* [Given records]
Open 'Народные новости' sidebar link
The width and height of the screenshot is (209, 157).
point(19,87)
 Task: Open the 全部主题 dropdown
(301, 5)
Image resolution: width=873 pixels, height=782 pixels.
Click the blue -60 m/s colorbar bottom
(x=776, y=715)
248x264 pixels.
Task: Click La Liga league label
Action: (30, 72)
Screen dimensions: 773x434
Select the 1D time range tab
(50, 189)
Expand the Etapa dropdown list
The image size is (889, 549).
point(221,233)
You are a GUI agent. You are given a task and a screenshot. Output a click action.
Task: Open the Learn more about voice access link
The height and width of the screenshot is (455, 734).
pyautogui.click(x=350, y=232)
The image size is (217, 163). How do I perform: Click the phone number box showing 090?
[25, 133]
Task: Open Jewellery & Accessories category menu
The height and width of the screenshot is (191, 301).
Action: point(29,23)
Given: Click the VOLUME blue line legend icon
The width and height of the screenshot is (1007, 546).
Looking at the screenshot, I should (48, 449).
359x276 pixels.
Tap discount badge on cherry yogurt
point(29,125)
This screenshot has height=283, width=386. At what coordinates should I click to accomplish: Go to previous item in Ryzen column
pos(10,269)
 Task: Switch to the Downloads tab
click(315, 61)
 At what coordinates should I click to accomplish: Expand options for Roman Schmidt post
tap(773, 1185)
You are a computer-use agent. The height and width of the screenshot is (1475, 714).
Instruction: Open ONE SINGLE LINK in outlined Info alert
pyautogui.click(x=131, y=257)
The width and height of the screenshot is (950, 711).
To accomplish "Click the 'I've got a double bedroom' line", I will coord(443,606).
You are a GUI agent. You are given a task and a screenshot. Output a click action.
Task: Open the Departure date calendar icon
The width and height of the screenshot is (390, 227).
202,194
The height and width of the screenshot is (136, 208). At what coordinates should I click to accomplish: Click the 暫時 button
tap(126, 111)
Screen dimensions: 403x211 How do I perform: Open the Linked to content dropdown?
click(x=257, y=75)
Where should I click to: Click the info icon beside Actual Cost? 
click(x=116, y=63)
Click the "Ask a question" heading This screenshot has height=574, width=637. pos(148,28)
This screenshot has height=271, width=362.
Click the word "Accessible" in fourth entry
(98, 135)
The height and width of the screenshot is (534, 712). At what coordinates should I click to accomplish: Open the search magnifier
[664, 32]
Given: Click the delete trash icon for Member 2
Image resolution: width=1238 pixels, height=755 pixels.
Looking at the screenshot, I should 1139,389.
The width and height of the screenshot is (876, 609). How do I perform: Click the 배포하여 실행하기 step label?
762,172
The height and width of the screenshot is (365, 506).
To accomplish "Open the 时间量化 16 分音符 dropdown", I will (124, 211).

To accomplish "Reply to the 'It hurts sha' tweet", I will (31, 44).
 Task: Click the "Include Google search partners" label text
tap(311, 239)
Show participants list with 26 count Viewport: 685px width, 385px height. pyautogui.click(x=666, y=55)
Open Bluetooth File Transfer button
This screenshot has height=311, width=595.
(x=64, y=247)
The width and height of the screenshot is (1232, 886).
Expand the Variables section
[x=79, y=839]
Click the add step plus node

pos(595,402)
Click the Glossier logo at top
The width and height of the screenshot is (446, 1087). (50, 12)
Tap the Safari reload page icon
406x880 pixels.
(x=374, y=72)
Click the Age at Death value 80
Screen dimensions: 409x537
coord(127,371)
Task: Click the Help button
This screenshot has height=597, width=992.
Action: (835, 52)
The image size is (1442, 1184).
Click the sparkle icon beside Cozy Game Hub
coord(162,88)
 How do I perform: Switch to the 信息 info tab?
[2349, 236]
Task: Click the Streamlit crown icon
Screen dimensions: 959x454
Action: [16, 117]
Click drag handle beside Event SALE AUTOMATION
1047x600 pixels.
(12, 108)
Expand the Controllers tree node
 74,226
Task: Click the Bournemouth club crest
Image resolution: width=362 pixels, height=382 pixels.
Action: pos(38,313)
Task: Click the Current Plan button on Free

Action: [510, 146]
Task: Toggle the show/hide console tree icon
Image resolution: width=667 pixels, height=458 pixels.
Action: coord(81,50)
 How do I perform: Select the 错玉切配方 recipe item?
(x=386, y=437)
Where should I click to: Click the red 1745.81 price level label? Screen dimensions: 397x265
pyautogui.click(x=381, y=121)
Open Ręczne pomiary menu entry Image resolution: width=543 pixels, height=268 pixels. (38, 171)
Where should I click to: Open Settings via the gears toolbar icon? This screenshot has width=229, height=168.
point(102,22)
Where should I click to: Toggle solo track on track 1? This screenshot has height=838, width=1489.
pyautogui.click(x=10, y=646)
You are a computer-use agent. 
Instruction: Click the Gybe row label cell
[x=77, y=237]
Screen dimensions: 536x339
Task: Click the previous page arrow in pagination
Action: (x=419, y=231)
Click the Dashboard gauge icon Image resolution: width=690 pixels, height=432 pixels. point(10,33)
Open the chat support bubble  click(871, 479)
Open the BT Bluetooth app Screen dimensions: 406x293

* [Exercise]
Please copy every line in the entries where "Bluetooth" appears.

* [Solution below]
Open Bluetooth File Transfer button
Open the BT Bluetooth app Screen dimensions: 406x293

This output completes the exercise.